The Federal Reserve increased the target range of the Fed funds rate by 25 basis points to 4.5-4.75% in what many believe will be the second to last rate hike of this hiking cycle. This size was pretty much priced in by markets, and recent economic data had done little to sway the opinions of investors and Fed officials alike.

As a result, the bond market has already started to shape itself for a Fed pivot with the 2-year Treasury note looking to retest the 4% level, and the 3-year note moving comfortablely below it to around 3.8%. This represents about 50 to 75 basis points worth of cuts from the current lower bound of the target range. While these cuts may not come in 2023, there is very little pushback against the idea that a weak economy this year will preclude lower policy rates in 2024.
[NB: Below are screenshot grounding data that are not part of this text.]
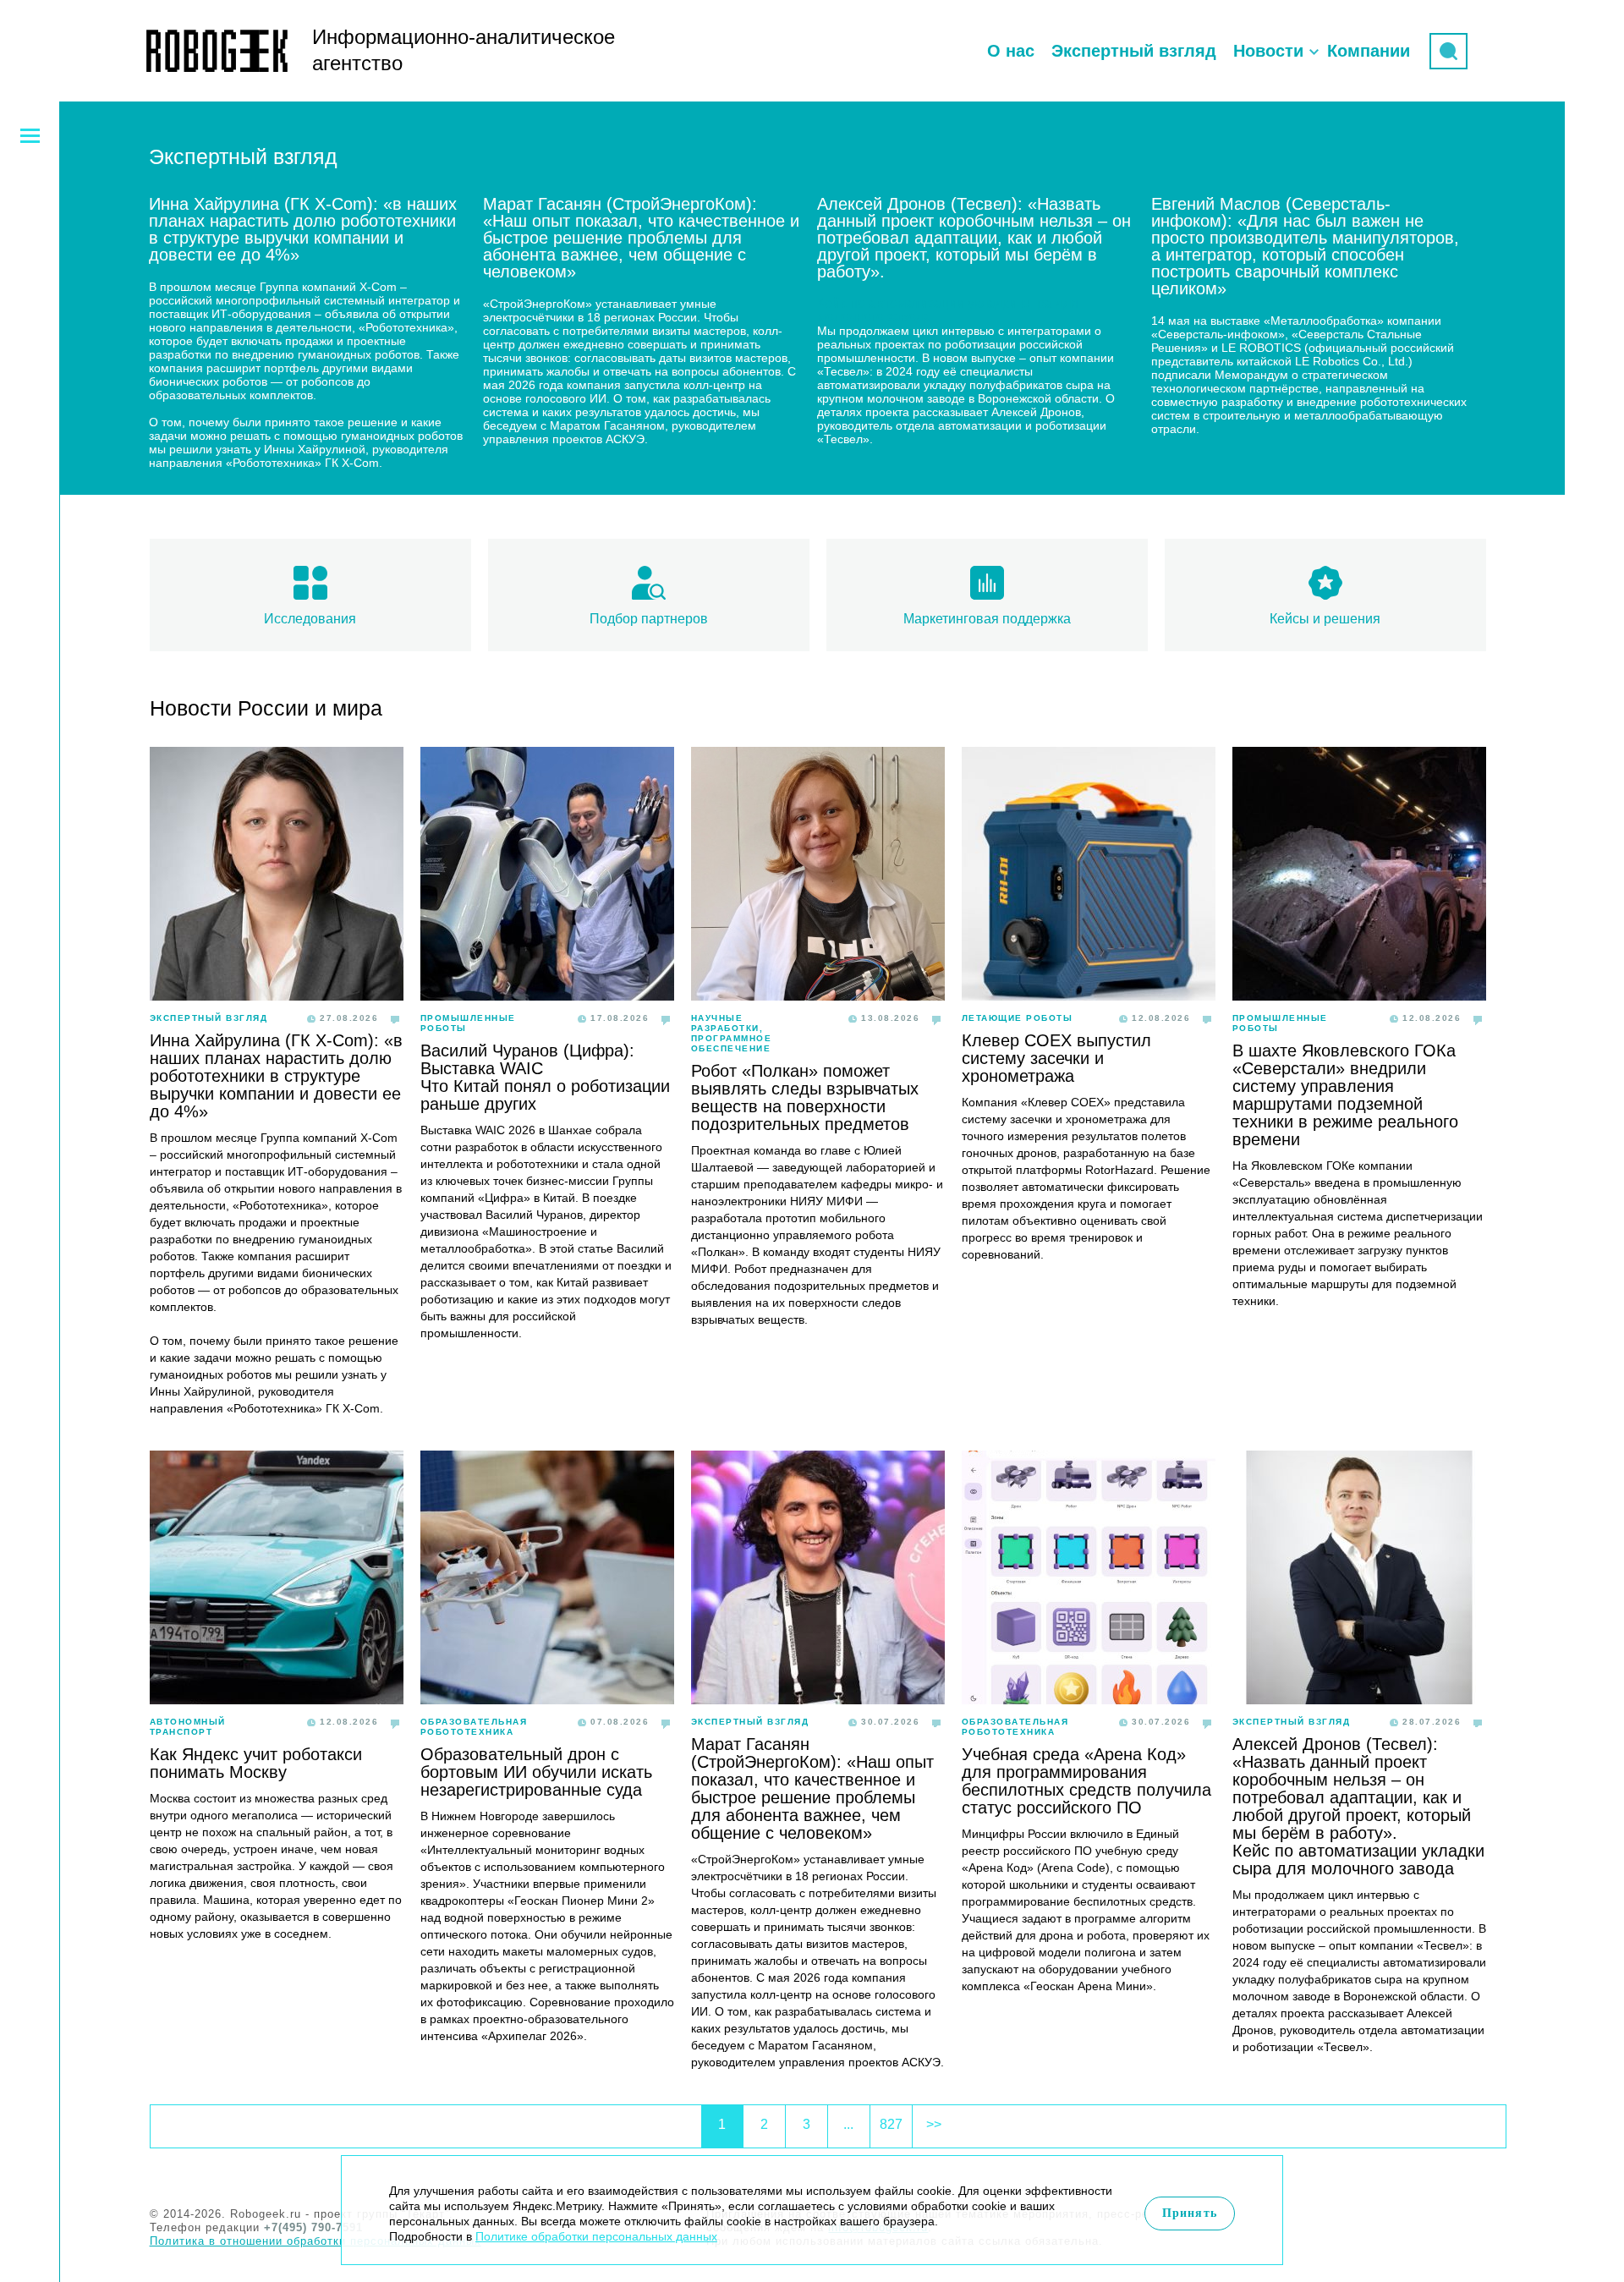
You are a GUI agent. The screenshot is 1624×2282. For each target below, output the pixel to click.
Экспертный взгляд (1133, 50)
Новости (1268, 50)
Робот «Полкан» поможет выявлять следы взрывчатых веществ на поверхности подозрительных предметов (805, 1097)
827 (891, 2124)
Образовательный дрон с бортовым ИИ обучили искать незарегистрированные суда (536, 1772)
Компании (1368, 50)
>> (933, 2124)
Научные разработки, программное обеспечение (731, 1033)
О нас (1010, 50)
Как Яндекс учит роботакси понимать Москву (256, 1763)
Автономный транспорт (188, 1726)
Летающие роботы (1017, 1018)
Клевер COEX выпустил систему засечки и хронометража (1056, 1058)
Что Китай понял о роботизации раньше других (545, 1095)
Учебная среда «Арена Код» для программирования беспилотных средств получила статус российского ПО (1086, 1781)
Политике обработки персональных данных (596, 2236)
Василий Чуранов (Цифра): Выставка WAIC (527, 1059)
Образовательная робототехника (474, 1726)
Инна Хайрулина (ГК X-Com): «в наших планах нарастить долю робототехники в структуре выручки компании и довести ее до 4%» (276, 1076)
The Fed started off the press release with a slight acknowledgment of this sentiment by changing the brief phrase “inflation remains elevated” to “inflation has eased somewhat but remains elevated” which is an important admission that they are winning the fight against rising prices. This alone is a fairly dovish statement as the Fed has already positioned itself as “data-dependent” which means its actions are likely to be sensitive to observations like this. However, it does not necessarily mean that a pivot is coming soon.

Chair Powell in his press conference did everything he could to make sure that observers would not mistake the slowing of the pace in rate hikes and the slight admission that inflation has eased for a Fed pivot or even a Fed pause. In the speech, Powell made three very clear assertions that hiking is not over and that there is “more work to do.” The rhetoric is very clearly aimed at preventing the premature loosening of financial conditions which would soften the effects of tighter monetary policy. According to the Chicago Fed National Financial Conditions Index, the financial conditions have generally loosened since October 2022 which is counterproductive to the Fed’s intentions. Recent trends in short-term interest rates have been the culprit.

From Chicago Fed

The moral of the story is that the job is not done yet. Powell did a good job of summarizing the work that still needs to be done to cool the economy to the desired level. “Labor demand substantially exceeds the supply of available workers, and the labor force participation rate has changed little from a year ago” which is importantly keeping wage inflation sticky. Some have pointed to some cooling in the Q4 2022 Employment Cost Index release as evidence that we can stop worrying about wage inflation, but there are way too many job openings, especially after we found out that 600,000 were added in December. The “higher for longer” narrative is the way that the Fed will likely go as it avoids cutting rates in 2023 despite growth challenges.